After your diagnosis, after the surprise/ relief/ shock wore off, and you started getting involved in the community here or with other autie's did you start to feel a sense of belonging or even home almost? Throughout my whole life I've never ever felt like I belonged- but once I started getting involved with others on the spectrum, for the first time I felt like I wasn't such an alien outcast. Is that pretty common with you guys too?? Feeling like you actually belonged somewhere- with other autie's?
I think the main topic is what do you mean by 'sense of belonging'?
If you mean to reach the sense of complete acceptance by other persons from the group - that's a no.
If you mean to come in the peace with myself and to stop fighting my uncommonnesses - that's a yes.
Since I placed myself as an aspie - I started to belong with myself: and through that I started to sense more in common with other people as well.
By accepting my feelings I started to notice that many motivations of neurotypical people I didn't get before - are actually the traditional way of solving the matters that I prefer to decide by my own mind and according to my own preferences.
Like chatting and frequent sex contacts - it's their way of reaching the sense of belonging and getting prove of being accepted by other people.
I started to see this unsettling feeling as the common sourse in every human person - even if my way of reacting on it is different from the traditional ways of neurotypical people.
I'm grateful to this community and I come here for support of my own feelings and observations - that's what I seek through topics: if anyone writes about how I feel myself and what I notice with my eyes and by my mind in the real world?
I'm very careful to join any conversation because... well, the human personality - of everyone - is unique, complicated and vast as the Universe itself. It's the concrete topic that several unique personalities can find the common ground to get near and exchange by their opinions.
And the other aspies are close to my way of feeling from inside and of processing data from outer world - so in discussing the topics I have more common ground with them and form easily the logical connections - than with the neurotypical people.
But it doesn't solve my overall detachment and self-doubts which are born out of uniqueness of my personality and individuality of my personal life experience.
Although it helps to have the aspie community to return to for the similar questions and doubts about the personal perceptions of the real world and other people's behaviour.
Unlike neyrotypical people I get support and peace of mind not out of getting simple answers - but out of periodical confirmations that the mysteries I beat to solve nobody yet solved succesfully
That prompts me to feel inspiration and to make my observations and carefully analyze them.
But I sorely need the community of equal researchers to feel myself adequate in the world dominated by people who are satisfied with readily supplied answers and traditionally established reactions for any of their questions and feelings.
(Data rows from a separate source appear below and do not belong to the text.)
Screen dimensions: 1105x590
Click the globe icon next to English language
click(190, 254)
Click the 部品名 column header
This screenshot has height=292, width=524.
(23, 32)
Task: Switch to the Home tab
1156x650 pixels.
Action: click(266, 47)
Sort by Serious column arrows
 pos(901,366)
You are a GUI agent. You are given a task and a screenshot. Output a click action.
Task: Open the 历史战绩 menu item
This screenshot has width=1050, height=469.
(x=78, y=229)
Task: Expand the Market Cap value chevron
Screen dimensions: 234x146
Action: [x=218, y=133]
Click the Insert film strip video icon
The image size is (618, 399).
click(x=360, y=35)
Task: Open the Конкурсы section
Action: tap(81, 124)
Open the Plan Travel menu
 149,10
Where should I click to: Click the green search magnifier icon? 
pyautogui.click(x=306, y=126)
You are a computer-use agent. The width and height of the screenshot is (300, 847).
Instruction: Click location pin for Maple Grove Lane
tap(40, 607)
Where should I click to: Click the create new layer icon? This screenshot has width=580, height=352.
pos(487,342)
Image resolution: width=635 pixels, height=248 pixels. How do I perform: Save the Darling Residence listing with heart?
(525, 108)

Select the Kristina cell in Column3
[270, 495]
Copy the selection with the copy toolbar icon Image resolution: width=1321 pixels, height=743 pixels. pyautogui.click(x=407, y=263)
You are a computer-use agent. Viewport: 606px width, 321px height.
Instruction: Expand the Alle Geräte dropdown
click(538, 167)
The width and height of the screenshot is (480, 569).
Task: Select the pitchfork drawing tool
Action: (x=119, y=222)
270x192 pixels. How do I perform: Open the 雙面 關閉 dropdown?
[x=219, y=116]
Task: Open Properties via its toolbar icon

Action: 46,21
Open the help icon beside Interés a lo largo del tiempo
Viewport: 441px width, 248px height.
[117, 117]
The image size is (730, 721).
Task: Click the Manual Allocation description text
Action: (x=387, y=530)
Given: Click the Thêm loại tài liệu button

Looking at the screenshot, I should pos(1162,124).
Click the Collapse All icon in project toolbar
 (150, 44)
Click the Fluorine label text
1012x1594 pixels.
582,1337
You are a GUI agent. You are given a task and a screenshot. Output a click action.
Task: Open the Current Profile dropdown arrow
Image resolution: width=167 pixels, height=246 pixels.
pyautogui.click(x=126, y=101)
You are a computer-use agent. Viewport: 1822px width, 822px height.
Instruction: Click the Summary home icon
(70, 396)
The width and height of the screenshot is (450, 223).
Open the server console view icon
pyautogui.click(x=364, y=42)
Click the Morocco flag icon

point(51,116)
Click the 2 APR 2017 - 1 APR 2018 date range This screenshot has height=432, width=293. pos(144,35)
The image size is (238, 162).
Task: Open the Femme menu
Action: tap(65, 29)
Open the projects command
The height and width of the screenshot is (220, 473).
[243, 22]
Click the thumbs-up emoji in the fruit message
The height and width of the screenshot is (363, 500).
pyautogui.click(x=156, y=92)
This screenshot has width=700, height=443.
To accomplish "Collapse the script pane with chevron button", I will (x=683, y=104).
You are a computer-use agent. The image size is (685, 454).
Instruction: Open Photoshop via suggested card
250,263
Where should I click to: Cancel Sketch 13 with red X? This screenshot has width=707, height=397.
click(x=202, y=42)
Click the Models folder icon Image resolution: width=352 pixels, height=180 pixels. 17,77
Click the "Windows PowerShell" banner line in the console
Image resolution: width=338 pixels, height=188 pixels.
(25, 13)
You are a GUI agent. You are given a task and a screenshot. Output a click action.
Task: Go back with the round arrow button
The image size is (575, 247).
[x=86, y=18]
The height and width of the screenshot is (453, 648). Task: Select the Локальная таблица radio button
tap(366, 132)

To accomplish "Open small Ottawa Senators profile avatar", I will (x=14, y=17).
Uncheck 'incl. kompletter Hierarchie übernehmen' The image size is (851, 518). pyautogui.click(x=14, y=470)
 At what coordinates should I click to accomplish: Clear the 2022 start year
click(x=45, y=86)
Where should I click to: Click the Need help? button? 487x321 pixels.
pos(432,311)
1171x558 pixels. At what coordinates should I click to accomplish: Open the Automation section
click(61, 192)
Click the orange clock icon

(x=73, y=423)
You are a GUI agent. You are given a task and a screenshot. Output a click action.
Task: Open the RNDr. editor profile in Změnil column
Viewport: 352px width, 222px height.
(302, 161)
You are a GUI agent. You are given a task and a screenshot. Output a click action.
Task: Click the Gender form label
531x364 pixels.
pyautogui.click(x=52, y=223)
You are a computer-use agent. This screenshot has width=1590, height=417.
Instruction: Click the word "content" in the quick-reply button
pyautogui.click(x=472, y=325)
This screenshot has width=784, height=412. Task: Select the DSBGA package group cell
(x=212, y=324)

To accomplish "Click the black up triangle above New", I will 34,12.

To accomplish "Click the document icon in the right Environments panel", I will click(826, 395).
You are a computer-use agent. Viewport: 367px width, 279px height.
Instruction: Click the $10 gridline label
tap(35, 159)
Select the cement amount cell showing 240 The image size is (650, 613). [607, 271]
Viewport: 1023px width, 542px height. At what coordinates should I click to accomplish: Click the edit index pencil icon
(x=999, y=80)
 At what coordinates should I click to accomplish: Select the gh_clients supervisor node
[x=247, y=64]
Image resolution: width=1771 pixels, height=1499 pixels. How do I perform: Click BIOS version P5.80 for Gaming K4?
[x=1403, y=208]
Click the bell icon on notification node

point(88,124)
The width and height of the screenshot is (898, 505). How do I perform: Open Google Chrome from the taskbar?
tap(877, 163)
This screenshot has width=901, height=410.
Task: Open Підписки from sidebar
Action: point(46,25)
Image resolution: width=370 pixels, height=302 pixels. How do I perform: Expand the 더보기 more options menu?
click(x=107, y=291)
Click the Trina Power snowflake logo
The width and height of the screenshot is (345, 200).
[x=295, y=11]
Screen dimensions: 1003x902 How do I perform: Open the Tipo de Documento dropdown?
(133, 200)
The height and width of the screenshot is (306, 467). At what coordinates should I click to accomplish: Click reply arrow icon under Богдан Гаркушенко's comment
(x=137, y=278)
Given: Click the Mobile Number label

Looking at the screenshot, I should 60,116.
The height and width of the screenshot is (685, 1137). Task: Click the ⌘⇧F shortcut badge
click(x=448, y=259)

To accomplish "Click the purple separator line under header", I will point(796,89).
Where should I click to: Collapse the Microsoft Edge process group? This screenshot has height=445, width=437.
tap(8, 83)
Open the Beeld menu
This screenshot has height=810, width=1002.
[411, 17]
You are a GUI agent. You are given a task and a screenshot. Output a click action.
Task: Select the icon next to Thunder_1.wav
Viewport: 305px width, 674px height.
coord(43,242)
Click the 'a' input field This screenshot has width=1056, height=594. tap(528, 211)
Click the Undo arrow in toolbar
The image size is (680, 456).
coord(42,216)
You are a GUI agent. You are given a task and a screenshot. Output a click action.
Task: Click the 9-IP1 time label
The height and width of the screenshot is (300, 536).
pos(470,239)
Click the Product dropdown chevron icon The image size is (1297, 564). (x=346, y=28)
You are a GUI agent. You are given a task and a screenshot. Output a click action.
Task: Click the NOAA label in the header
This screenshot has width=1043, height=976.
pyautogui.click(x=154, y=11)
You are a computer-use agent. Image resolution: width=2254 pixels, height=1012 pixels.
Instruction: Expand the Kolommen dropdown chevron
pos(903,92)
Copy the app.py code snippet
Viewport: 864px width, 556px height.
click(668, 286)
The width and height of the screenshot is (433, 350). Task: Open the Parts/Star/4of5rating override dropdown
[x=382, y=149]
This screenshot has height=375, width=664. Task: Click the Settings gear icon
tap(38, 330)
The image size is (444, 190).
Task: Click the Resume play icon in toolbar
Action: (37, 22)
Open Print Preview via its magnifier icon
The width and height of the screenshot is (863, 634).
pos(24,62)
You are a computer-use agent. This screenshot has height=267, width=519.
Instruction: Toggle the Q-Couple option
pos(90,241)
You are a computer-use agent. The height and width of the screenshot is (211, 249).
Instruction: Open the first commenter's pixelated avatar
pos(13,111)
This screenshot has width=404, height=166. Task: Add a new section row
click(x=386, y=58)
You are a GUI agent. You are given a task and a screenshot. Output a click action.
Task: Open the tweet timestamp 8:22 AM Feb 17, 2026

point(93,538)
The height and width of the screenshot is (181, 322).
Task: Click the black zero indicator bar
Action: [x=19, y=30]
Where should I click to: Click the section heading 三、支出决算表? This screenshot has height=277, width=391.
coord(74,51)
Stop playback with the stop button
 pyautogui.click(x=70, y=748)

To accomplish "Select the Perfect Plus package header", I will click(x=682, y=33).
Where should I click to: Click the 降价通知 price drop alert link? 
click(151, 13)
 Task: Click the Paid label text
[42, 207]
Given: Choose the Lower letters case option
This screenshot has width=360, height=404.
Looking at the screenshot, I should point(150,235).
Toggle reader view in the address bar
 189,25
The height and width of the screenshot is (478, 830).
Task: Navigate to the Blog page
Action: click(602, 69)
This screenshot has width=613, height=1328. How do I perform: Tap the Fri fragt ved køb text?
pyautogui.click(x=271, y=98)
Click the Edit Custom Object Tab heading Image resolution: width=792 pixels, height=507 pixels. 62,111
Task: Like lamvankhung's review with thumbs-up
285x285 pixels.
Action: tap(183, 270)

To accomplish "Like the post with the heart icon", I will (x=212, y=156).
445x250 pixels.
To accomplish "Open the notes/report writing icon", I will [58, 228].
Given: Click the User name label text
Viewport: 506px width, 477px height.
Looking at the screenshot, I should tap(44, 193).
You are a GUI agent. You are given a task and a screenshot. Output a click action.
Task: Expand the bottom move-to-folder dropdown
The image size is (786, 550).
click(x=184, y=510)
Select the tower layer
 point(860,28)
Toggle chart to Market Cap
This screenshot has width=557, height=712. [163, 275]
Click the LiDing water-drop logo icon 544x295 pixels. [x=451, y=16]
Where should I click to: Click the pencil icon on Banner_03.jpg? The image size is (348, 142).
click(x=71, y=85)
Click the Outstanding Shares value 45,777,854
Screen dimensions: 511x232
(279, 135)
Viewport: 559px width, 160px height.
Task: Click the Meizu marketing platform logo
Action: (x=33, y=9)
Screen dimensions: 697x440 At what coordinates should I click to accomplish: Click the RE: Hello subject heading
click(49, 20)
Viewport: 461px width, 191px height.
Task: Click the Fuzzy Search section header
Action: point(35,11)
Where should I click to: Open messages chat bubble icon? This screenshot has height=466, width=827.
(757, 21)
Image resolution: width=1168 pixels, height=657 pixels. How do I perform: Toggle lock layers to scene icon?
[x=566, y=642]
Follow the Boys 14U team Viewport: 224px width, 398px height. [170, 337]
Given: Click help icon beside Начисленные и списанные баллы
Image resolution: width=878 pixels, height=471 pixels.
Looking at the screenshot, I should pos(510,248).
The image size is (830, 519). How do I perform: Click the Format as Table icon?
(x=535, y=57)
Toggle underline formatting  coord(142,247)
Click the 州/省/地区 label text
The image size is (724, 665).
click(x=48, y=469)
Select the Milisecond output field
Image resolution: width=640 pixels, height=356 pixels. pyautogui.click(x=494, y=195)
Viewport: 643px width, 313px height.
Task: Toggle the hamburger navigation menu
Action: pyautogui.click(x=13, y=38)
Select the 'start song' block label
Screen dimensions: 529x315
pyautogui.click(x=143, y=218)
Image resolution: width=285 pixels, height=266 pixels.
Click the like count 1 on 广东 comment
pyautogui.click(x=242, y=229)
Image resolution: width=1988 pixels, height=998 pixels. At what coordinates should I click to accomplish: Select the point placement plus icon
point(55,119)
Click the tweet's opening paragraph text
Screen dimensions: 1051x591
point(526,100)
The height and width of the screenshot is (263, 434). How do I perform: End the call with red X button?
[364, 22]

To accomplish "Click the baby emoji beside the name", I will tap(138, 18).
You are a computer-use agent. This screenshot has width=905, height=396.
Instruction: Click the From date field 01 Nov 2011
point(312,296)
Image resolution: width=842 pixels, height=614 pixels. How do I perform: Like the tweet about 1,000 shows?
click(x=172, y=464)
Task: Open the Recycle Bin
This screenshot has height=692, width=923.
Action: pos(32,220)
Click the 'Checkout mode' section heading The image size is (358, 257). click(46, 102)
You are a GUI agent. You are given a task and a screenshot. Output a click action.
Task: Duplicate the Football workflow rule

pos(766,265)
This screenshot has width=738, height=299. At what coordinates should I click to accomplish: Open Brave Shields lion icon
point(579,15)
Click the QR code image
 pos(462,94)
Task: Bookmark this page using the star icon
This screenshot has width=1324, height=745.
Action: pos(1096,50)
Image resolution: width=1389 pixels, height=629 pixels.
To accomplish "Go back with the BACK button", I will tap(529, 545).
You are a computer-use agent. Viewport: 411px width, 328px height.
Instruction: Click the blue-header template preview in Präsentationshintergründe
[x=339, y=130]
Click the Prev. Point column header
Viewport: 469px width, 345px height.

I must admit I feel devided between envy and pity for them - for it would be so much easier and comfortably for me to fit in and be satisfied with ready schemes of role-playing in the human society - but it makes me feel really alive to see with my own eyes, think with my own mind, to sense my own feelings and to make my own decisions and choices how to live my life day after day.
The problem is the life journey being so empty and cold without reasonable human persons nearby to have discussions, to talk to, to act together sometimes and to share my feelings - joy, confusion and fear - with and the results of my work of mind - occasionally.